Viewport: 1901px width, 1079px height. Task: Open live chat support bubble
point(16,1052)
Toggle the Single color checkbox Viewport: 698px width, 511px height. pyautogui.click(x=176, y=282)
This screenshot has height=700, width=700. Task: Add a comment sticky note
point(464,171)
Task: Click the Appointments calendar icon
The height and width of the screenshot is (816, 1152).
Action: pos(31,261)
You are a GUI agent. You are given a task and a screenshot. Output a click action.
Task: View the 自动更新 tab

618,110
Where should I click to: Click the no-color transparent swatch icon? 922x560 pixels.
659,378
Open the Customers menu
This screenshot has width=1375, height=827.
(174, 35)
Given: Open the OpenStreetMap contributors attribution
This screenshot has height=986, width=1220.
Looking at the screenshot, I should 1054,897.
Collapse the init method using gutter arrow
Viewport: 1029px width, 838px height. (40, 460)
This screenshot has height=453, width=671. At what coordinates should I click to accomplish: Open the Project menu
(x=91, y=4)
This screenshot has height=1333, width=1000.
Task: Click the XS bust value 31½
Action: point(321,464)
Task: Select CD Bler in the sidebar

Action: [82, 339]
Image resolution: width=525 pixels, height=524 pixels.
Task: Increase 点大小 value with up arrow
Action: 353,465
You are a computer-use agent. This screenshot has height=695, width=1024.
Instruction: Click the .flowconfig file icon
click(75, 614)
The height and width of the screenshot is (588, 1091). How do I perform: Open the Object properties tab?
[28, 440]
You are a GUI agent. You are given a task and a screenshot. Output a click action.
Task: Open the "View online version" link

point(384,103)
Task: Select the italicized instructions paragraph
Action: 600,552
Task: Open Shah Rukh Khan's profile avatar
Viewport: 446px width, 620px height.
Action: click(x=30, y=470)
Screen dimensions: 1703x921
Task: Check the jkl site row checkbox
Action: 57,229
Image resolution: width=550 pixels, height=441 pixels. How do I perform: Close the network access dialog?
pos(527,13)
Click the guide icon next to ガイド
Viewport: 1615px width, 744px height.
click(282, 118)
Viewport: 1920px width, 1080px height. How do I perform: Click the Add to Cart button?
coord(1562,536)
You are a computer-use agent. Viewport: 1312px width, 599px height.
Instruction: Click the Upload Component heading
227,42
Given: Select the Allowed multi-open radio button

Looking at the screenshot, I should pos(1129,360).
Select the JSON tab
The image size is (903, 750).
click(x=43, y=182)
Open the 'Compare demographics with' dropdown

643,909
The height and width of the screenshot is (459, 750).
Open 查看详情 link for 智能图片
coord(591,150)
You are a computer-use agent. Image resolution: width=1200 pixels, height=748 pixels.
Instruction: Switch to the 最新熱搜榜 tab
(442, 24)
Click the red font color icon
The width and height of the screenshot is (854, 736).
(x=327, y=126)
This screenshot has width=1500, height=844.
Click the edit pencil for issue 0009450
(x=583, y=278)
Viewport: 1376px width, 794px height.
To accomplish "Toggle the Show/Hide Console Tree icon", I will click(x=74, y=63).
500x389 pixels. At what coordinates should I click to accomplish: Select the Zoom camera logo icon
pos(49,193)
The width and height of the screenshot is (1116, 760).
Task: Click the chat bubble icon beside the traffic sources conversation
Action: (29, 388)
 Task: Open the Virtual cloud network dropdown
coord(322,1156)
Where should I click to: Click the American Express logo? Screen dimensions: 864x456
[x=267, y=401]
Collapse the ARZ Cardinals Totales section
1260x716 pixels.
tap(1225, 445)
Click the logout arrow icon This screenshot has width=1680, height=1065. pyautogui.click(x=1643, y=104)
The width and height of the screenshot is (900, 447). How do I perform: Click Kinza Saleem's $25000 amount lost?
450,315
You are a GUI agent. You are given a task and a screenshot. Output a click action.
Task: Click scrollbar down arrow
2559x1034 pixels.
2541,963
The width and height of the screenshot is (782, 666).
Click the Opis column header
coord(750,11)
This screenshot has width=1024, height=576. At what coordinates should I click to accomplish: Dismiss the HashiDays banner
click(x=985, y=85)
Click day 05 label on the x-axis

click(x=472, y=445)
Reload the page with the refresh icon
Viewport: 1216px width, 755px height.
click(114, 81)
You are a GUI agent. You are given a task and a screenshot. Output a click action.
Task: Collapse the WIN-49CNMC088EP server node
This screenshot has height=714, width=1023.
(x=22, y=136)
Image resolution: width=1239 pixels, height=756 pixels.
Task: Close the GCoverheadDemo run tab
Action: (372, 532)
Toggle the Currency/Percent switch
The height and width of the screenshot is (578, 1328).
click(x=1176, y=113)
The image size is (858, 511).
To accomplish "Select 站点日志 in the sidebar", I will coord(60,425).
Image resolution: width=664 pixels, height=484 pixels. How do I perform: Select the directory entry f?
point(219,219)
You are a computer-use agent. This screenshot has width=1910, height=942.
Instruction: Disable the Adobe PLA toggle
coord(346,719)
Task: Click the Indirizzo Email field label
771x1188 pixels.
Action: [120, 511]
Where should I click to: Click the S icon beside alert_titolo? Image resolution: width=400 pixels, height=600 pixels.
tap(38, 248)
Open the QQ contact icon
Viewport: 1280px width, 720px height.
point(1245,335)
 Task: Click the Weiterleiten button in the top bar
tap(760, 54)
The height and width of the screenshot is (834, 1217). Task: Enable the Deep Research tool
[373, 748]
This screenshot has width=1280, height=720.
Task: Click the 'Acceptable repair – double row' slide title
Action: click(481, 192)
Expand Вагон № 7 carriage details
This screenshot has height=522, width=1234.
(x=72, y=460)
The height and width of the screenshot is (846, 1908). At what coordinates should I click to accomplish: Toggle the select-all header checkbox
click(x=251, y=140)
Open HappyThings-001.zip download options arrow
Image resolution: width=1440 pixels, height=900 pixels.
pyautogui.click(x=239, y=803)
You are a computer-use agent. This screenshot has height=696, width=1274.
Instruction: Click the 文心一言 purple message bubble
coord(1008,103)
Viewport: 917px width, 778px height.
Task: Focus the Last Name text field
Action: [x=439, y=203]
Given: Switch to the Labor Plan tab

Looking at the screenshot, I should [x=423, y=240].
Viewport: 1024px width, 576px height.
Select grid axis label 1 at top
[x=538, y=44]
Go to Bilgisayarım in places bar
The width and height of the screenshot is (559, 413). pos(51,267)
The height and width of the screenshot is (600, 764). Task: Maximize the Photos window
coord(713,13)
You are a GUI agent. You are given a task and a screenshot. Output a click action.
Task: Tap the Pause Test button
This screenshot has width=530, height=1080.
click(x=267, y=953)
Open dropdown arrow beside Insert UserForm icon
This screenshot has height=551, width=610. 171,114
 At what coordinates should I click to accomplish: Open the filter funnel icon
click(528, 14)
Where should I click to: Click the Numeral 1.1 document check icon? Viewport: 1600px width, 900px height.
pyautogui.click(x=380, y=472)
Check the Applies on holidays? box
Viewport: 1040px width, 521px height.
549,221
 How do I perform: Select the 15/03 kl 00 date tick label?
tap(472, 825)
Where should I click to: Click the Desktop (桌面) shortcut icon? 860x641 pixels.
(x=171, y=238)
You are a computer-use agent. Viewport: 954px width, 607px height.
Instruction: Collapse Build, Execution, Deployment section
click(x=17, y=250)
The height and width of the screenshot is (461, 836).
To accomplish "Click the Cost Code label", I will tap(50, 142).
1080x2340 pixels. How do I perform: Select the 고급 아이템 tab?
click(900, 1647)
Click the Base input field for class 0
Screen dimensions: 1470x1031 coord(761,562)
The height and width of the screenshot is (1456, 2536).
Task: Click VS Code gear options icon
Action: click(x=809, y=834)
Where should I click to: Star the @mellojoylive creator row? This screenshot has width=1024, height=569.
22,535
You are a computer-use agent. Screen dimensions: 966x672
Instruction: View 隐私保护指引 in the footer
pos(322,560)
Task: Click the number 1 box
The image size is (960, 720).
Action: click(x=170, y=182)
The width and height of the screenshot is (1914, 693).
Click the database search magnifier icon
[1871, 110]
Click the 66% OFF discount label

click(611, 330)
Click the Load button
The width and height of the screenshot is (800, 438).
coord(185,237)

Work item:
Return nothing but the lines from the first line of the listing through the line with "has height=695, width=1024.", please, keeping every one of them unchanged.

Finished exercise:
Viewport: 1901px width, 1079px height. Task: Open live chat support bubble
point(16,1052)
Toggle the Single color checkbox Viewport: 698px width, 511px height. pyautogui.click(x=176, y=282)
This screenshot has height=700, width=700. Task: Add a comment sticky note
point(464,171)
Task: Click the Appointments calendar icon
The height and width of the screenshot is (816, 1152).
Action: pos(31,261)
You are a GUI agent. You are given a task and a screenshot. Output a click action.
Task: View the 自动更新 tab

618,110
Where should I click to: Click the no-color transparent swatch icon? 922x560 pixels.
659,378
Open the Customers menu
This screenshot has width=1375, height=827.
(174, 35)
Given: Open the OpenStreetMap contributors attribution
This screenshot has height=986, width=1220.
Looking at the screenshot, I should 1054,897.
Collapse the init method using gutter arrow
Viewport: 1029px width, 838px height. (40, 460)
This screenshot has height=453, width=671. At what coordinates should I click to accomplish: Open the Project menu
(x=91, y=4)
This screenshot has height=1333, width=1000.
Task: Click the XS bust value 31½
Action: point(321,464)
Task: Select CD Bler in the sidebar

Action: [82, 339]
Image resolution: width=525 pixels, height=524 pixels.
Task: Increase 点大小 value with up arrow
Action: 353,465
You are a computer-use agent. This screenshot has height=695, width=1024.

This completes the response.